President Ann Kerr is steward of a campus with the largest collection of Frank Lloyd Wright buildings in the world. It's been dubbed the nation's most beautiful campus by The Princeton Review. It's also a bit of a money pit. The concrete blocks on Wright's buildings at Florida Southern are cracking and crumbling in the Florida heat and humidity. Kerr says it will cost $52 million to restore and preserve them.
 

 
 
Kerr was looking for a way to raise that money, without tapping into tuition dollars at the private college. When plans were recently uncovered for faculty housing that was designed by Frank Lloyd Wright for the campus, but never built, Kerr thought: revenue source.
 
 

 
"I thought about taking one of these unbuilt designs and building it," Kerr says, "and this faculty house was perfect because of its size, because of cost, we had the perfect location, and indeed it will be the first time in about 66 years that an original design is built for the original client on the original site."
 
 

 
Right now, Kerr estimates that about 30,000 people are visiting the campus every year to admire Wright's architecture.
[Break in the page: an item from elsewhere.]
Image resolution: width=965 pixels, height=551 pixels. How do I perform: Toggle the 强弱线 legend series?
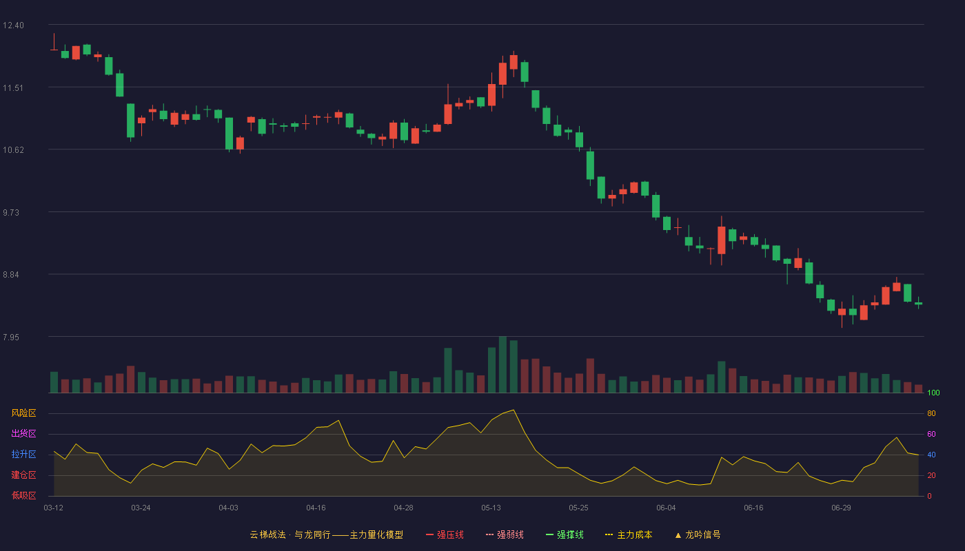click(505, 534)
She's aiming to more than triple that.
 
 

 
"Frank Lloyd Wright aficionados from around the world love to see his sites," she says. "We've set a goal to become one of the top ten cultural tourist destinations in the United States. And we think that's achievable with what we have to see here."
 

 
The small house is under construction across the street from Kerr's office. Kerr says they've hired one of the nation's foremost preservation architects for the job, Jeffrey Baker, principal partner in the firm Mesick Cohen Wilson Baker architects in Albany, New York.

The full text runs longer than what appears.